EXERCISE DIRECTIONS -
Which lines run from the one containing "Uncheck Centrer le tracé option" through the last line of the records? Copy them exactly, leaving pictures out.

[Saved entries]

· · ·

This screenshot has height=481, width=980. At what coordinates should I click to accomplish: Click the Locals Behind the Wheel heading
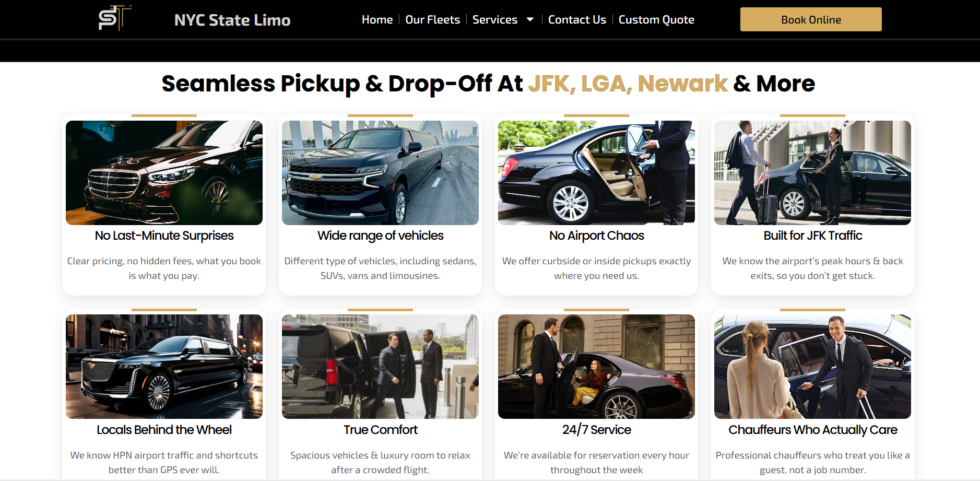pos(164,430)
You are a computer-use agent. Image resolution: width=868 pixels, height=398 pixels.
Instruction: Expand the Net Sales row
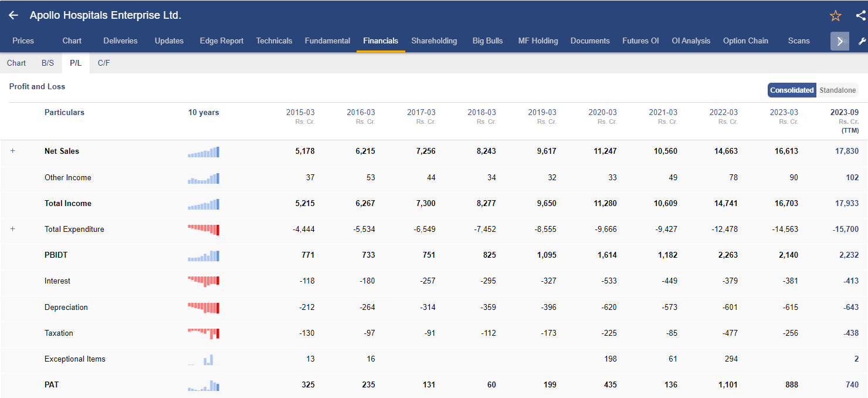pos(12,151)
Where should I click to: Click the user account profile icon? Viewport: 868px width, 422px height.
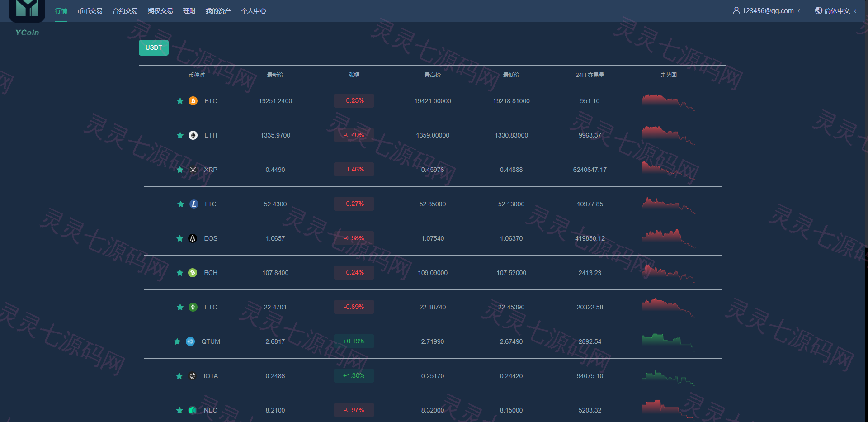coord(736,10)
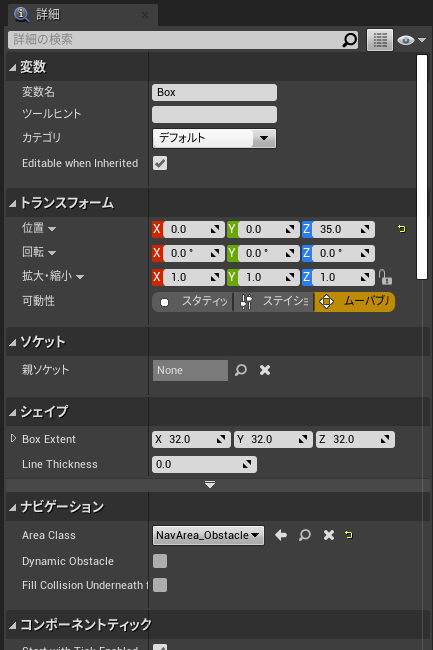Browse for parent socket with magnifier icon
The image size is (433, 650).
click(x=241, y=370)
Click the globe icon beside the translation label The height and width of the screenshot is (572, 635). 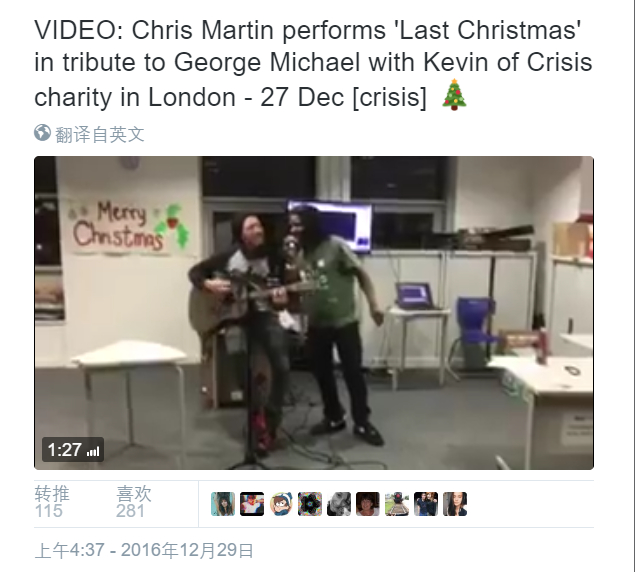pos(42,133)
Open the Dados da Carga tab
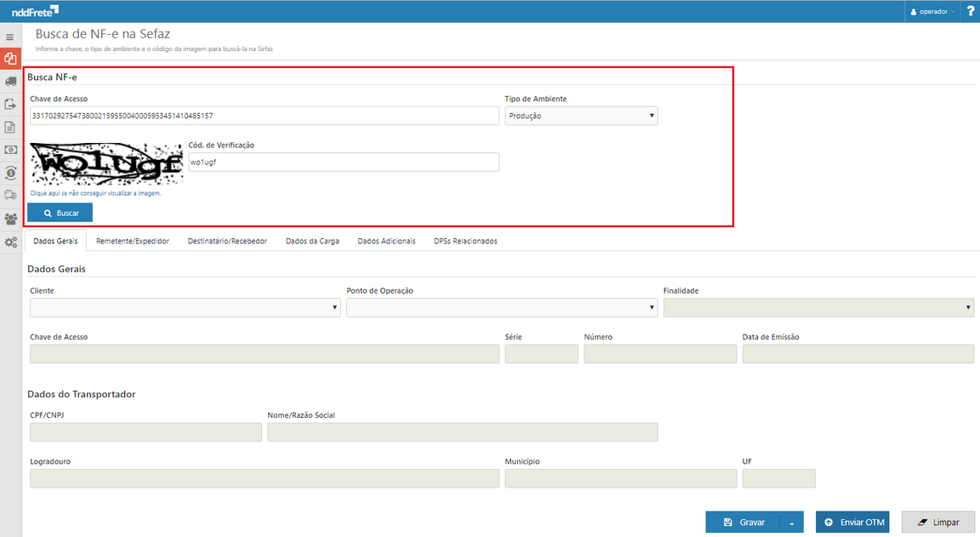 (312, 241)
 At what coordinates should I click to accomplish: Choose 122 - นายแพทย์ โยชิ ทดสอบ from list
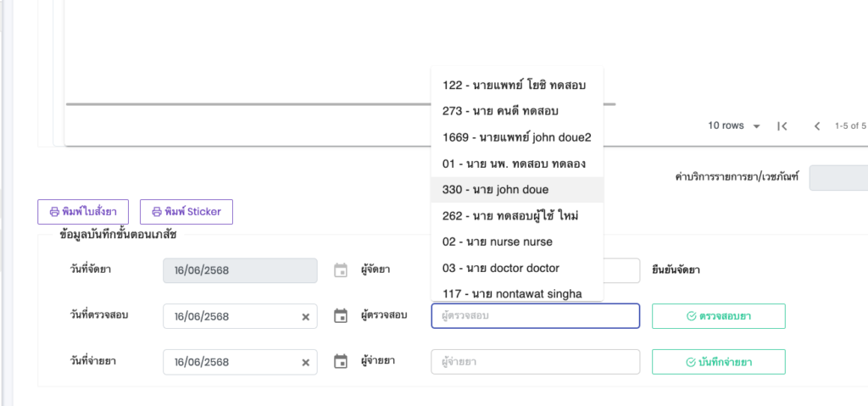[x=517, y=86]
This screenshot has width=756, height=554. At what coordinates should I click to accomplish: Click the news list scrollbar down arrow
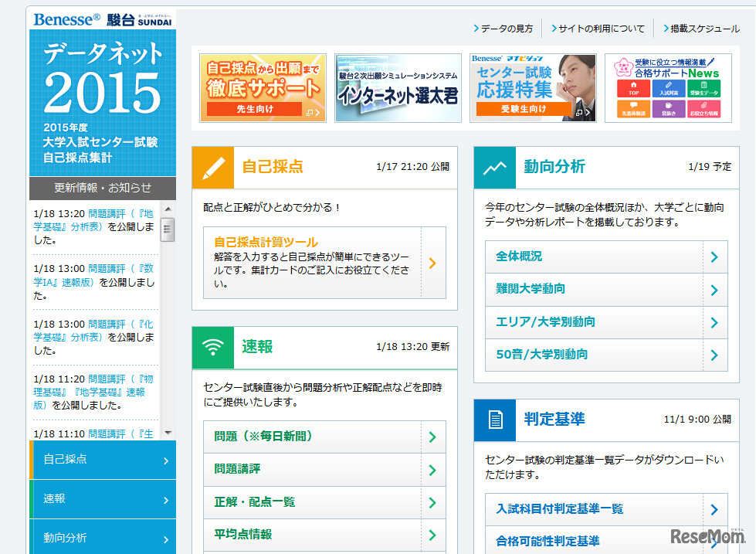pyautogui.click(x=168, y=433)

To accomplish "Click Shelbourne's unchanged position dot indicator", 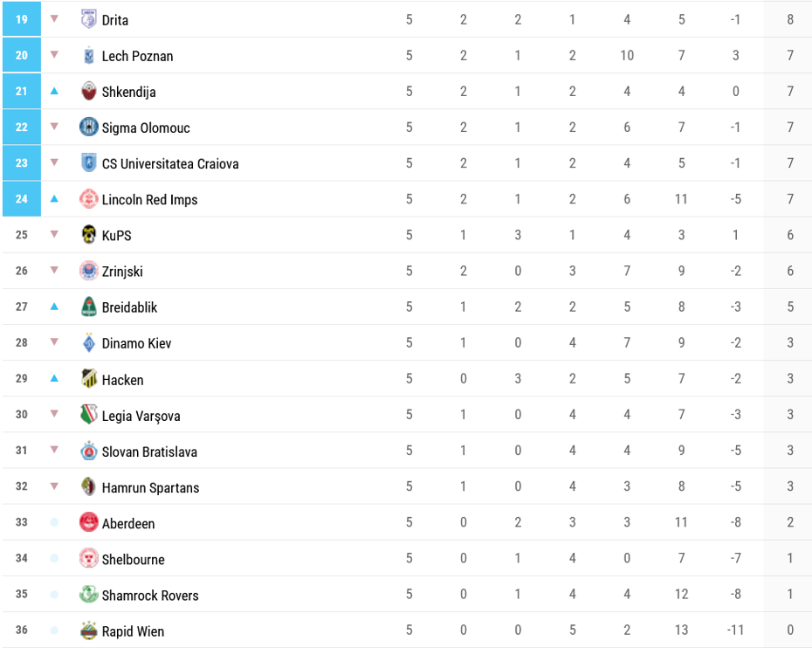I will point(54,558).
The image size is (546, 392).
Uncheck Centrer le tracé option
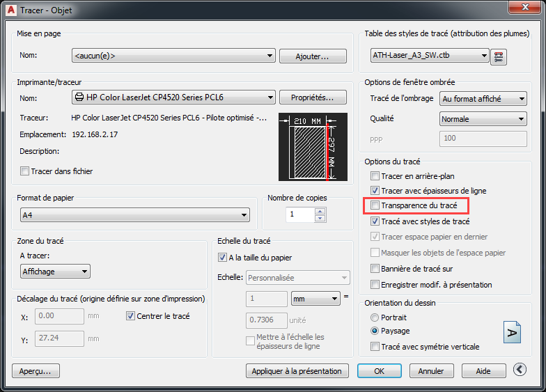coord(131,316)

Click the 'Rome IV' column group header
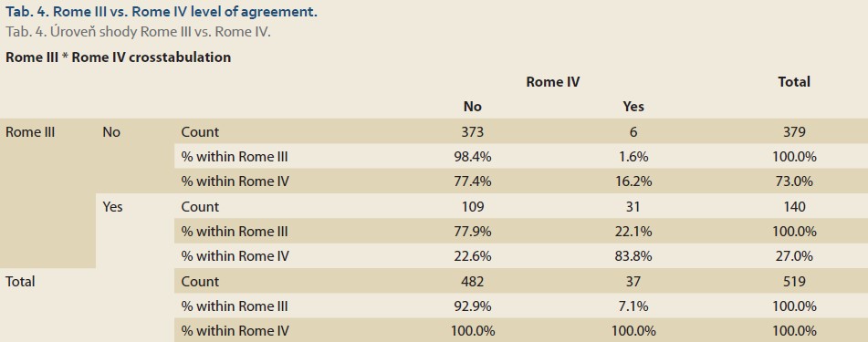click(x=552, y=82)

· · ·

EXPECTED ANSWER -
Uncheck Centrer le tracé option
coord(131,316)

Click the 'Rome IV' column group header
click(x=552, y=82)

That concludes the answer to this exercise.